March 14th, 2010

God is love, and those who abide in love abide in God, and God abides in them. (1 John 4:16b)

The paradox of love in God. We can’t separate one from the other – when we abide in one, we abide in the other. Such a comforting circularity!


St. Teresa of Avila: image of life of prayer

March 6th, 2010
  • When we get serious about our spiritual journeys, we expend a great deal of effort. We are obsessed with trying harder. Teresa imagined a field that needed watering (our spiritual state in need of nurture). In the first stage of spiritual growth, it is as if we are dragging a heavy oaken bucket, dipping it into a well, hauling the water up, bucket by bucket, and watering the field. This represents the condition where we try desperately to please God, to obey the rules, to get it right for God.
  • In the second stage, our prayer and progress lead us to notice a stream running beside the field. All we have to do is drag the oaken bucket through the water and haul it to the field and water it. A little easier, but we still control the pace through our own efforts. That is, we decide what tasks and projects we will undertake, what the content of our prayer will be, how we will nurture our spiritual lives and be pleasing to God.
  • In the third stage, we become aware of a gate at the end of the field that opens to an irrigation system. All we have to do is fling the gate open, and the water comes pouring into water the field. It seems that God meets us with grace so nurturing and powerful that we have only to open ourselves to it. Our faith journey becomes not so much what we can do for God, but what God can do through us, for us, in us.
  • In the final stage, we merely stand in the rain. When I first internalized the image of standing in a cleansing rain, immersed in the saving love of God through no effort of my own, I was overcome with the realization that Divine Love didn’t require my effort. It was not dependent on my deserving. It was truly, profoundly, eternally unconditional.

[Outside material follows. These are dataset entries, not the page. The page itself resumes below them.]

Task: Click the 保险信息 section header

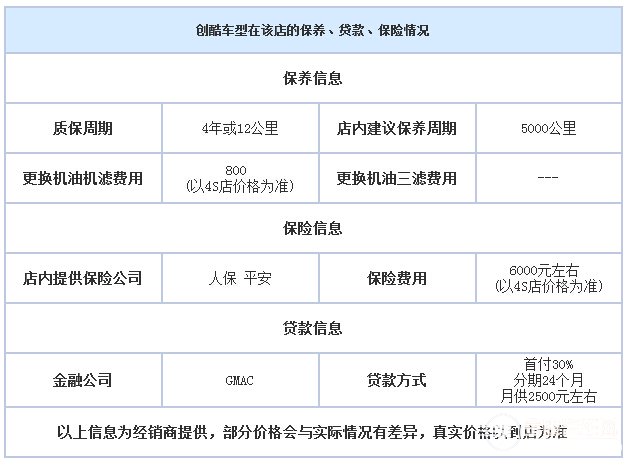Action: (313, 228)
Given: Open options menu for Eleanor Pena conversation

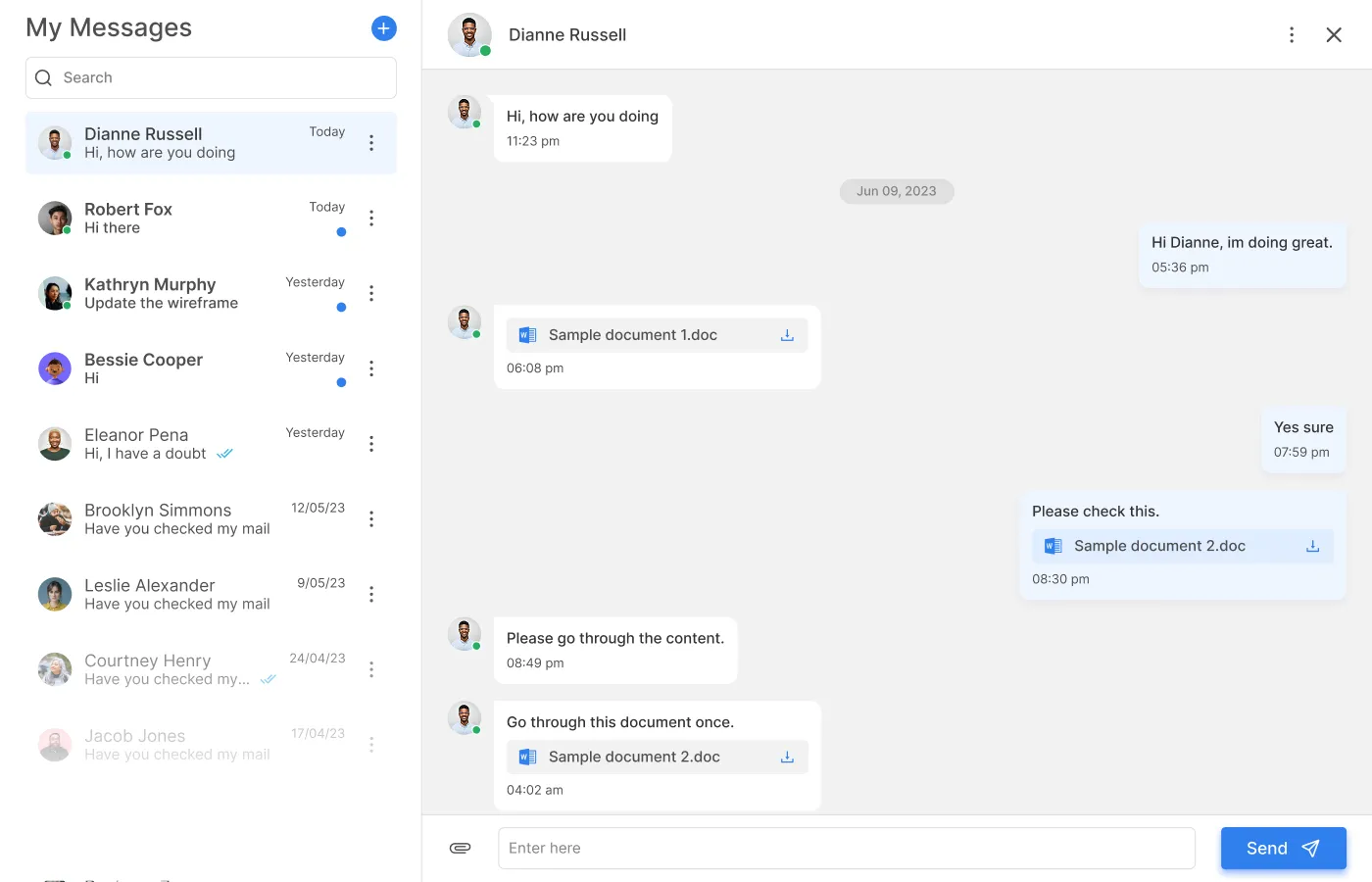Looking at the screenshot, I should [371, 444].
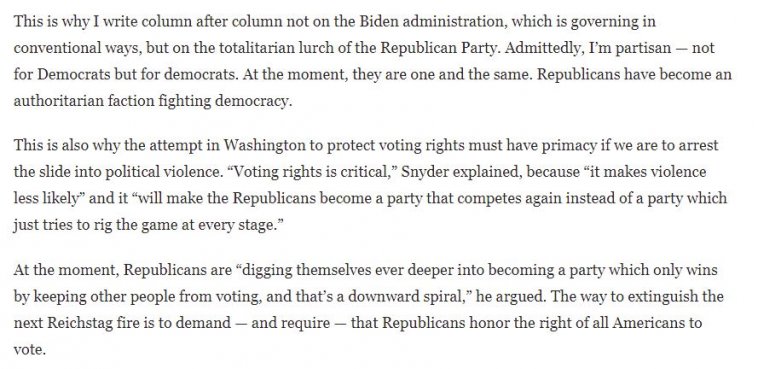Click the word "Washington" in second paragraph
Image resolution: width=758 pixels, height=369 pixels.
pyautogui.click(x=265, y=146)
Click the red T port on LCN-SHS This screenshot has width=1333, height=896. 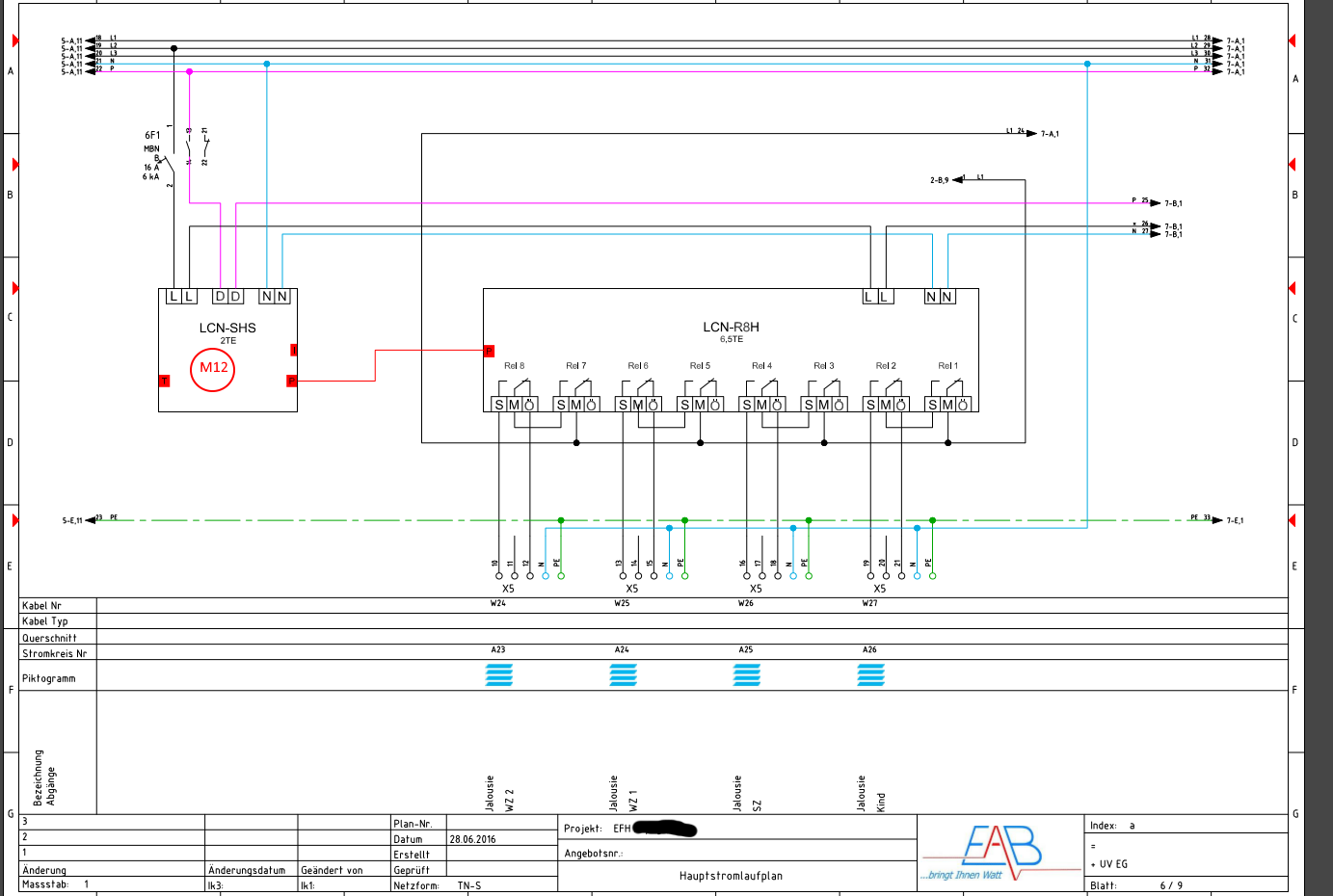[x=164, y=382]
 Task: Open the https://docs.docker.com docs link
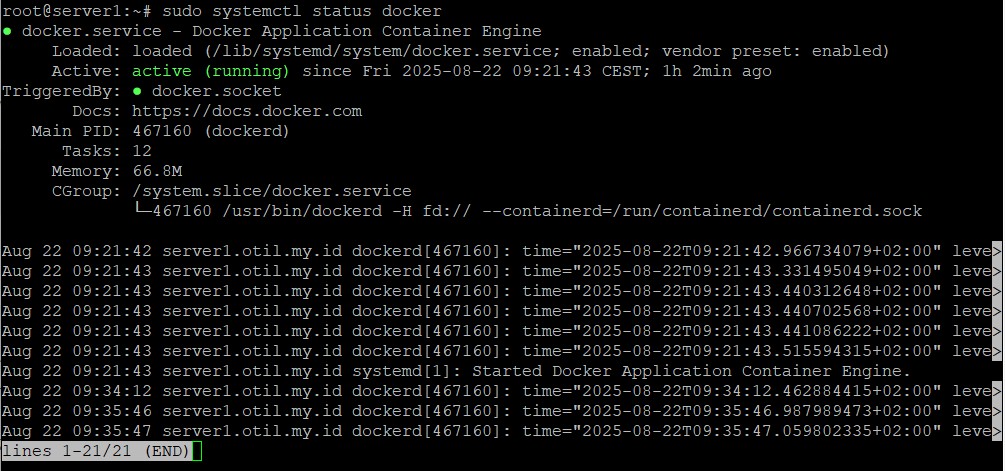point(246,111)
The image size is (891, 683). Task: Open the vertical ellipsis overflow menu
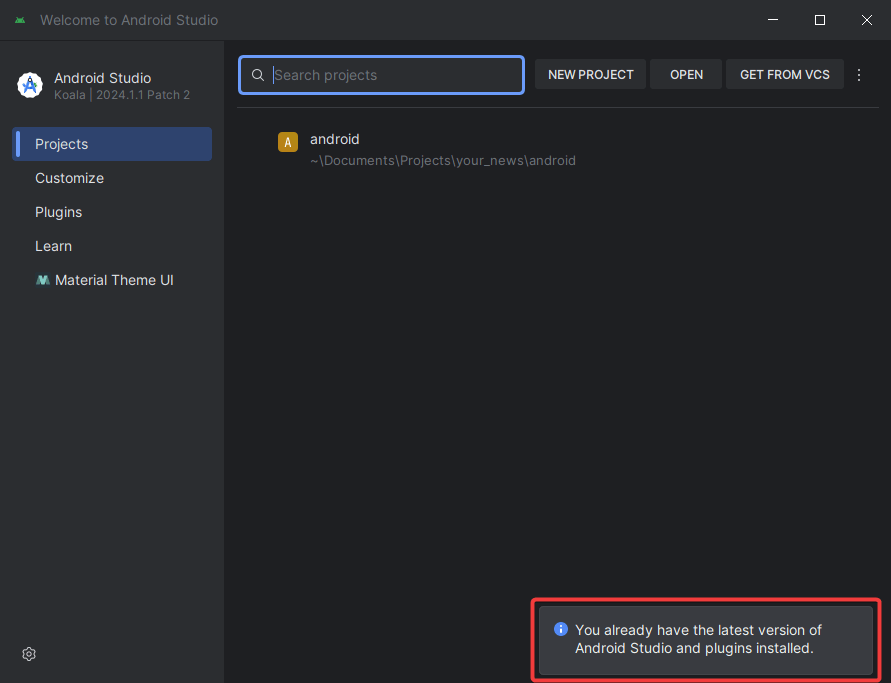point(859,74)

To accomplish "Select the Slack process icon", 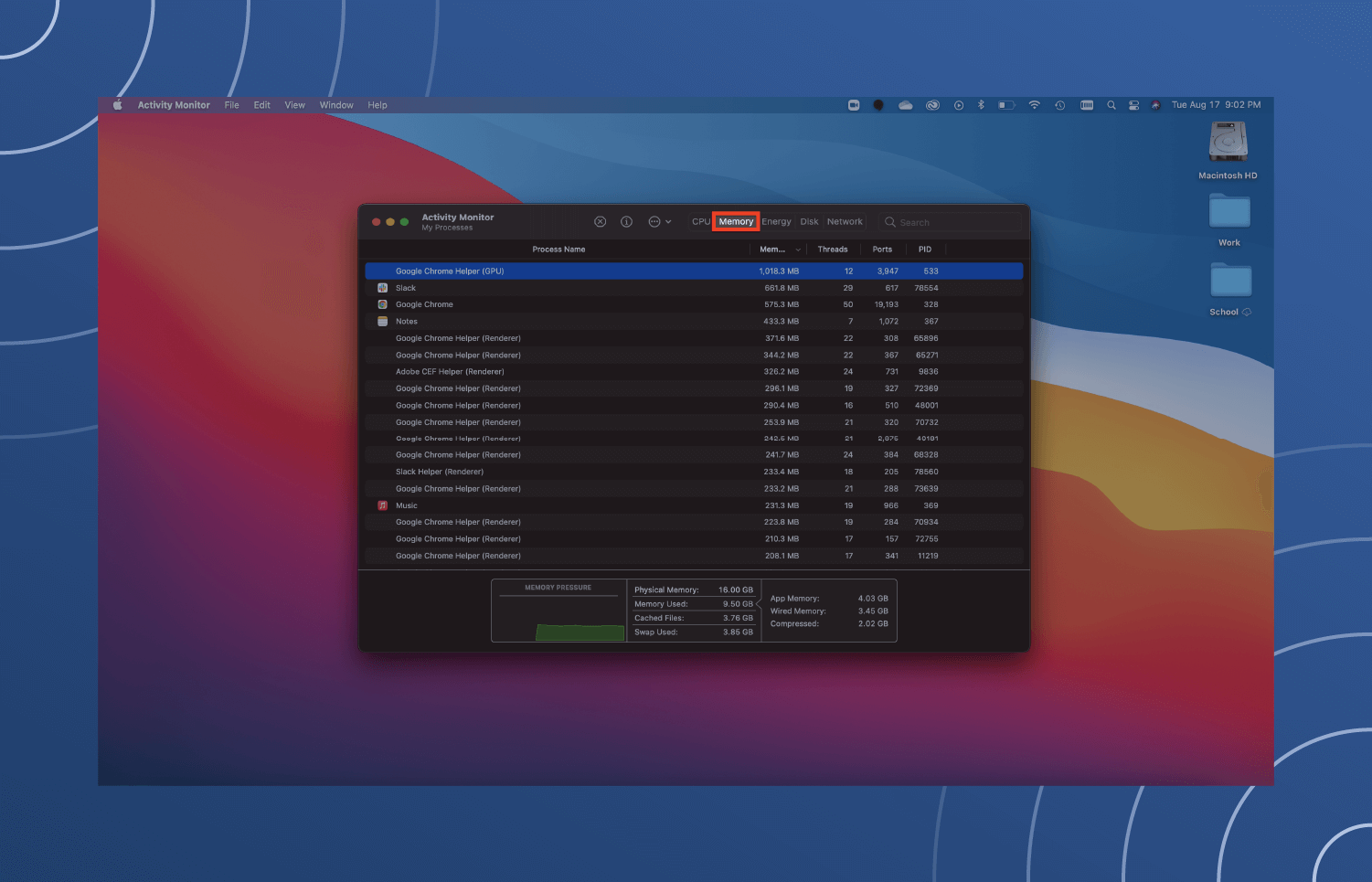I will pos(382,287).
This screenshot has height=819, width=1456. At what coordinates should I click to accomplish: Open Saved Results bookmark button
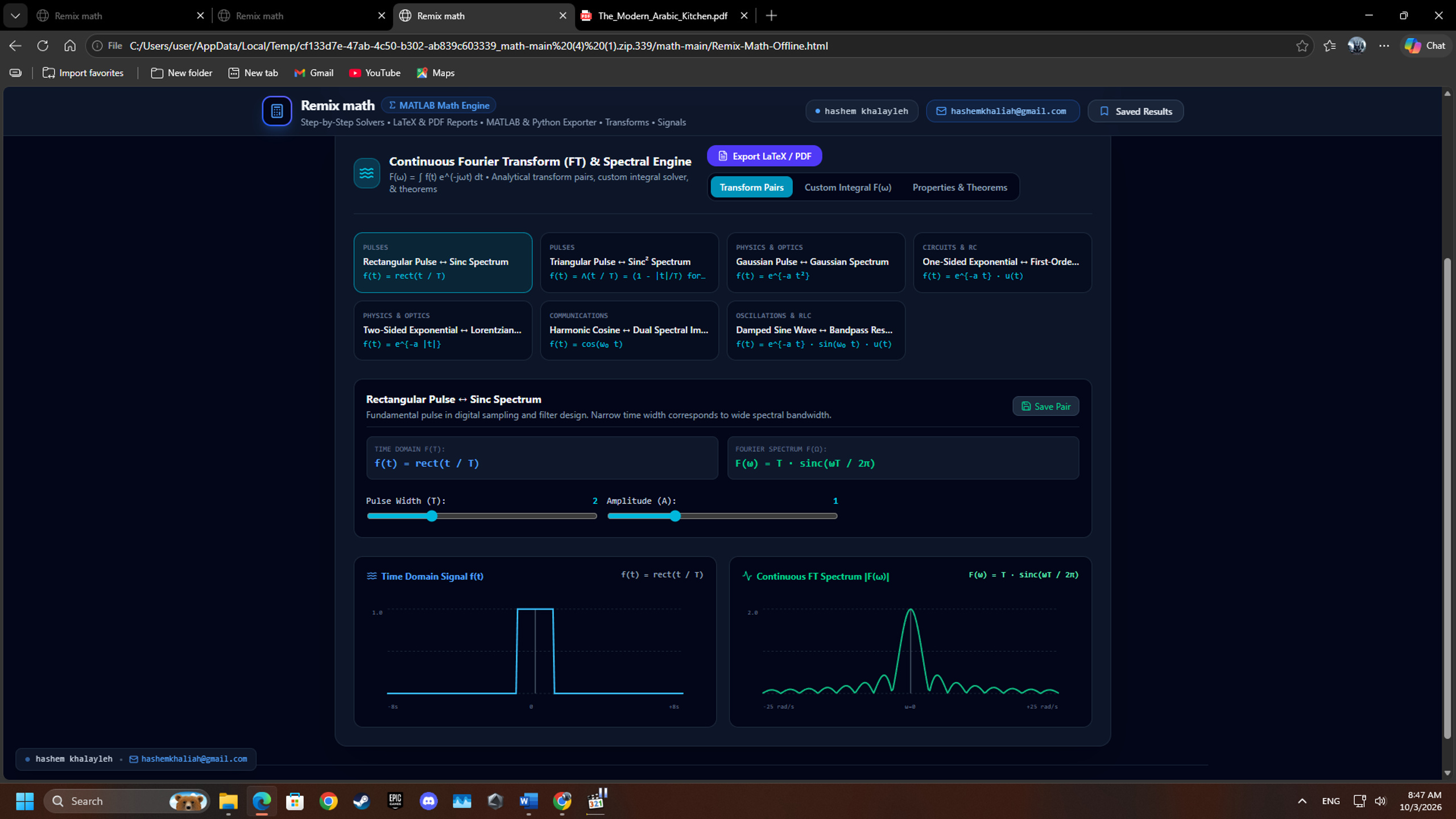pyautogui.click(x=1135, y=111)
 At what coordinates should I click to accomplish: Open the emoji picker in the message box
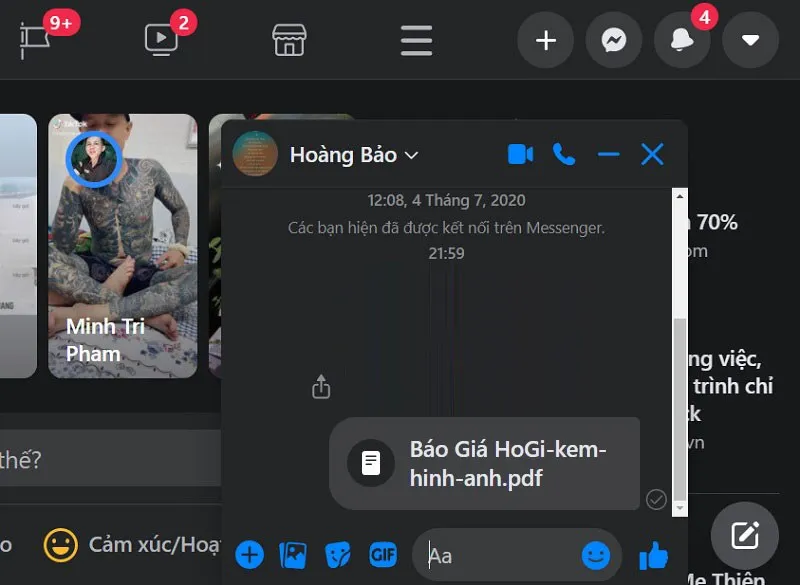click(x=596, y=554)
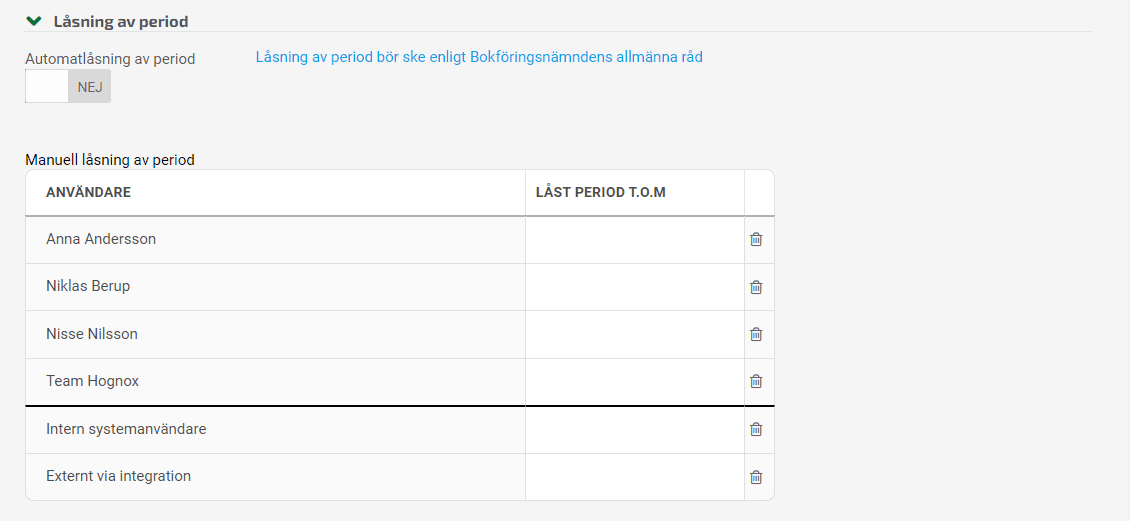The height and width of the screenshot is (521, 1130).
Task: Click Intern systemanvändare locked period cell
Action: [x=635, y=430]
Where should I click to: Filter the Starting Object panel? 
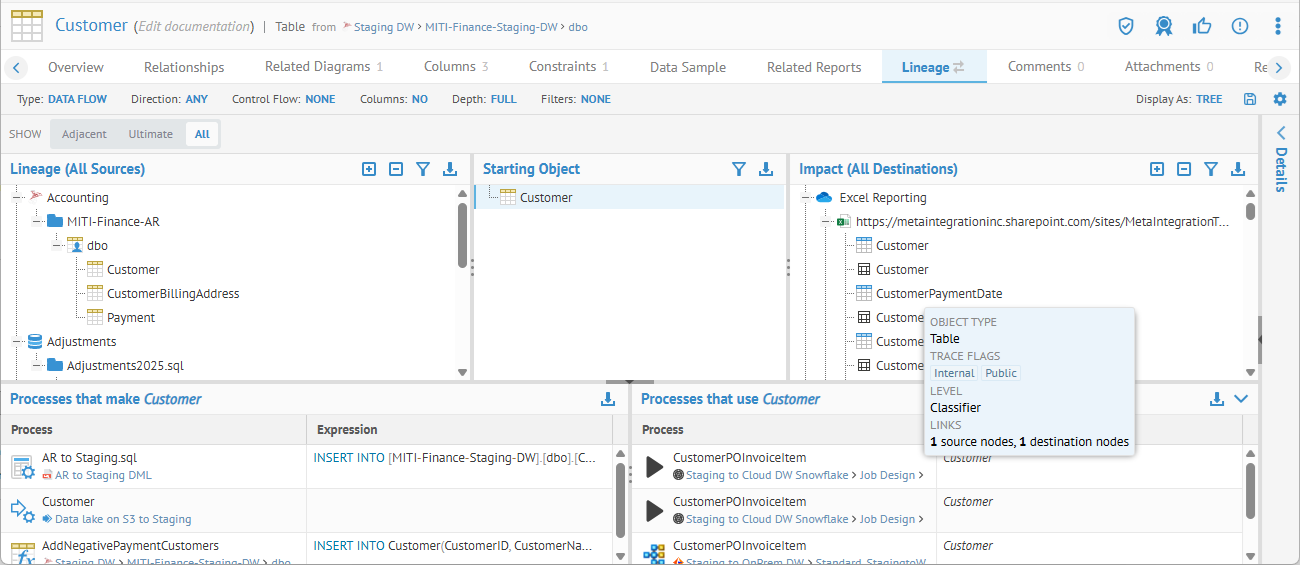pos(739,169)
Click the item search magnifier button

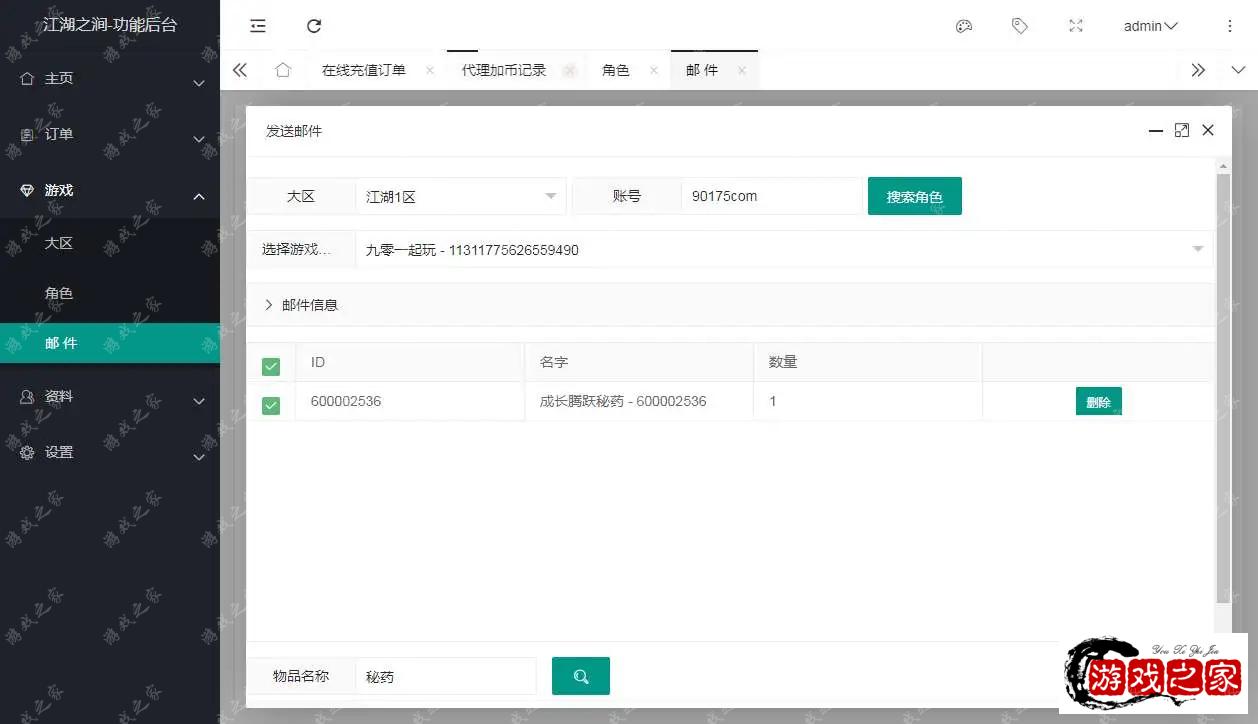pos(580,676)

(as summarized by Linda Douty)

A Blessing for the Journey of Seeking God

March 5th, 2010

When your soul whispers of its deepest longings, 
may you quiet yourself to listen.
May you follow the path of yearning to the One alone who blends the uneven edges
into a life of meaning.
May you meet and be united with God
and give thanks for the whispers
that led you there.
~via explorefaith.org

Lenten Gardening

February 20th, 2010

 

One of my key activities in early spring is the cleaning out of my flowerbeds and the flowerpots in my deck garden. I cut back dead plants and clear out dead leaves on my perennials. I clear out the areas that will need to be replanted removing dead plants and beginning the preparation of the soil to receive new plants and flowers. I prune rose bushes, the butterfly bush and shrubs to make room for new growth. Spring is a time of preparation and dreaming about what is to come. It is my favorite time of year in my garden!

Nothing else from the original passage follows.